# Detailingworld™ Review – AutoGlanz Valet+ Trade Shampoo



## Hereisphilly (Nov 17, 2014)

*Detailingworld™ Review - AutoGlanz Valet+ Trade Shampoo*
*Introduction*
Thanks to Jasper at Autoglanz for sending in this bottle of Valet+ Trade Shampoo in for review, apologies in the delay in getting it out

I've used a number of Autoglanz products before and have enjoyed every single one of them, so when they launched their trade range of products that in some places complemented the main range, but also had some different products, I was interested to find out what the deal was

*The Product*
The product is supplied in a clear bottle and its a very vivid pink colour. Consistency wise its pretty thick, but not so thick as to make i difficult to pour from the bottle. 
The label is very different from the normal AG range, but very clear with the correct instructions and dilution ratio










*The Manufacturer says:*
_A premium yet cost effective bodywork shampoo specifically designed for high volume use where price needs to be matched with performance.

High concentration 250:1 making it extremely cost effective
Wax and sealant safe
High foaming detergent, rich formula
Added lubrication to help prevent light marring (scratching) during the wash process
Suitable for use on all vehicle exterior surfaces_

Speaking with Jasper he added that formulation wise this is very different to their other shampoo, Bubbalicious.

This shampoo is 100% gloss enhancer or wax free, it is a pure shampoo with a few little added extras to promote lubrication and easy cleaning.

*The Method*
Car was pretty grotty so was treated to the usual prewash to remove the loose debris before getting ready to use the shampoo









I live in very hard water area and wash with approx 20l of water, so opted to use the full recommended amount at the dilution ratio advised, which meant 80ml of shampoo!









Agitating with a PW, this foamed up like crazy and the buckets were almost overflowing with suds! Water turned a nice purple colour too









Nearly lost the dooka in the suds too









With my hard water I normally don't experience much suds transfer to the panel, even if the shampoo is slick and cleans well.

Happy to report that this shampoo is a cracker, very slick under use, and great suds transfer to the panel!

























Finishing off the car I was surprised that alot of the suds still remained, which is always nice to see

























It seemed to clean well, no issues to report in pulling the dirt of a car desperate need of an LSP top-up

After rinsing off, there wasn't any residue left behind, and I could tell that no wax or protection was added as my LSP at the time was on its last legs

















Definitely confirming that this is a 'pure' shampoo so will be perfect when I've got some decent protection back on the car, and don't want to alter it in any way

*Price*
This is where the shampoo really comes into its own
1l costs £6.95
5l costs £15.95
25l costs £46.95

*Would I use it again?*
Without hesitation, irrespective of price this is a great performing shampoo that's sudsy, slick and cleans well.
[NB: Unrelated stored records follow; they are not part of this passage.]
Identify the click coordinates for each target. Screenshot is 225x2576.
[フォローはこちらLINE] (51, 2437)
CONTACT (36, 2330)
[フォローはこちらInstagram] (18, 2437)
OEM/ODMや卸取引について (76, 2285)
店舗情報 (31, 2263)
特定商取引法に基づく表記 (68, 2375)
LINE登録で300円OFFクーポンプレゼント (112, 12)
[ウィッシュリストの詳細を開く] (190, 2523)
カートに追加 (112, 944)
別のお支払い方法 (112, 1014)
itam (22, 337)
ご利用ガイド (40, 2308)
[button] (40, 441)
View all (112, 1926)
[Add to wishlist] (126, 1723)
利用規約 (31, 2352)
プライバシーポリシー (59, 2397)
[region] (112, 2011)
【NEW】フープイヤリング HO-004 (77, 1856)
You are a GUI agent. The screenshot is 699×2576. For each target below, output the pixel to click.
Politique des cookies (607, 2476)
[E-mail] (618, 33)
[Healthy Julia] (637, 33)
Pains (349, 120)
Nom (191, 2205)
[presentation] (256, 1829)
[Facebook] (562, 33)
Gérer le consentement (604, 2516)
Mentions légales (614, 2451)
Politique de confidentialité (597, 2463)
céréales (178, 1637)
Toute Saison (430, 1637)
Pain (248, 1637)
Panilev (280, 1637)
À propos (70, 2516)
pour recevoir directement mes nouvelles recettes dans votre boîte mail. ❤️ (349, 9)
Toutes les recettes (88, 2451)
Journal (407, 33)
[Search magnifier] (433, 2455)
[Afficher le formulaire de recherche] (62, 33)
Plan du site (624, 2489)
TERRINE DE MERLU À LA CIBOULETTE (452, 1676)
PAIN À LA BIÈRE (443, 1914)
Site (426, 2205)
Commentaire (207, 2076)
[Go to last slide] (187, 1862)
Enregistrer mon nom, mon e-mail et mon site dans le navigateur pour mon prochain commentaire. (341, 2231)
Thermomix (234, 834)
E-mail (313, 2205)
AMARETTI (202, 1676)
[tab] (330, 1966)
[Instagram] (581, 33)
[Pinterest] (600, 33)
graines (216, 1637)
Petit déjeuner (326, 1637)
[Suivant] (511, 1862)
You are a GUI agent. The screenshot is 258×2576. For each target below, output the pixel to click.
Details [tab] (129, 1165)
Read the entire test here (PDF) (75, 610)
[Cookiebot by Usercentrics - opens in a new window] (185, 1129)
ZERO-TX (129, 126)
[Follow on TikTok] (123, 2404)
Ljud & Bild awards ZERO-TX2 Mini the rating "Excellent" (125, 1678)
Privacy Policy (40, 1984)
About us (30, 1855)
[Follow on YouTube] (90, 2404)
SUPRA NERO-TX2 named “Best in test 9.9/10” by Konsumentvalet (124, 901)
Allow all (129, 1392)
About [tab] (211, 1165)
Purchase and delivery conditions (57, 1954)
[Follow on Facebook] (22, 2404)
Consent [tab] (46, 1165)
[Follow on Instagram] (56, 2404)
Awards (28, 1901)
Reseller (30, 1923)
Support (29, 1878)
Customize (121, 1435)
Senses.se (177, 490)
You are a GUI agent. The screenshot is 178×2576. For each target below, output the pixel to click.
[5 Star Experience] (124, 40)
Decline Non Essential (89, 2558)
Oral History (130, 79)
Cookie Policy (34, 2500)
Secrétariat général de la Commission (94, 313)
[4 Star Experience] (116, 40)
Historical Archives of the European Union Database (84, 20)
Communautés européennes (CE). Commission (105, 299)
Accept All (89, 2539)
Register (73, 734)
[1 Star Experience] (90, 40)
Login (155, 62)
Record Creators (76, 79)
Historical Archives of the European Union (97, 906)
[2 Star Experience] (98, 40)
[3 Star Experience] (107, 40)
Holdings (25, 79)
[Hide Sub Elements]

In hindsight I probably could get away with using less product than recommended. If you live in a softer water area you could probably get away with using even less

In order for it to provide decent value and a low cost per wash, you have to be aware of the amount you buy, as the great value is only apparent at the larger quantities, as I'll go into shortly

*Conclusion*
Another great product from Autoglanz
A pure shampoo that gets the 4 pillars of a decent shampoo right, suds, slickness, cleaning power and price

It's not often that the cheapest shampoo in a manufacturers range is a pure one, as these are often reserved for the more expensive product, but this shampoo does that

Based on the recommended dilution ratios, and the quantity of water I use, I was looking at 80ml of product. This could have been reduced in reality I feel, but in the interest of fairness I'll work off that

1l bottle = 56p per wash
5l carton = 26p per wash
25l carton = 15p per wash

The outwardly low cost of the shampoo is somewhat offset by the lower dilution ratio, so cost per wash is not as good as you might first think, especially for the 1l bottle
You can however halve the cost per wash buy buying 5l, and with that I would get 62 washes, which is alot! The option to reduce it even further with 25l options is just nuts, and I can see this appealing to trade customers especially

Some of the higher concentrated shampoos on the market will be able to offer better costs per washes, but in order to do that you would have to commit to £30+ of shampoo in volume
5l of this shampoo only costs £15.95 which is a bit less than double that of some other shampoos, but you are getting 10 times the volume!

And i think that's where this shampoo shines, very good performance with a competitive price that's unlocked when you buy greater quantities than you may otherwise be used to. In reality, using less that recommended in a wash would still get decent results, and reduce the cost per wash even further

"Detailingworld™ reviewer has followed the Manufacturers Instructions and accepts no responsibility to any circumstances arising from any member using these products or following this test "


----------